Reducing your training for a week can help keep injuries away. Rest weeks allow your body to repair damaged muscles but also allow your mental state to rebuild.
As runners we often want to run as fast and as long as possible. We want our mileage to be consistently high, and we want to be at our best all of the time.
Rest, down weeks and taper, can be the hardest weeks to incorporate into training.
When Should You Take a Cutback Week?
Like there is a different shoe for every runner, there is a different “right time” to take a cutback week for every runner. Generally, every 4-6 weeks, athletes should take time a week of decreased mileage and intensity.
How Much Should You Actually Cut Back?
Again, there is no right or wrong answer. Anywhere between 25-50% of weekly mileage or 50-90% of the highest mileage weeks.
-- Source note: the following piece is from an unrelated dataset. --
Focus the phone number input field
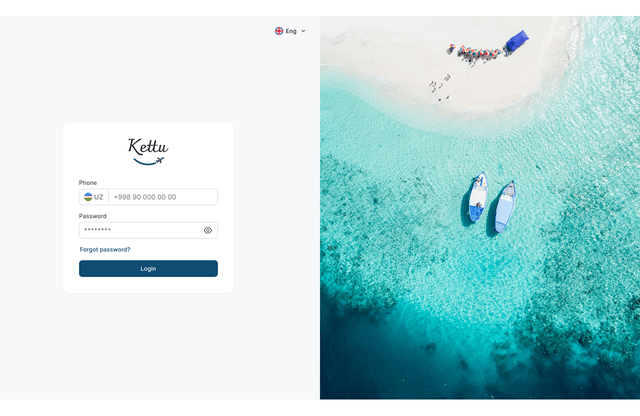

How Can Rest Weeks Prevent Mental Burnout?
Let’s face it, at some point, most runners “burn out”. My burnout came shortly before I got injured. I tried to push through it but looking back my body was telling me to rest. I should have rested both physically and mentally.
Taking a rest week allows yourself to “miss running” and to rebuild the confidence you once had.
Any runner, elite or not, can benefit from taking a rest week. It will help recover mentally, physically and emotionally. You aren’t going to lose fitness from taking a step back from running for a week. In fact, you are going to recover and gain fitness.
Question for you: Do you take recovery weeks?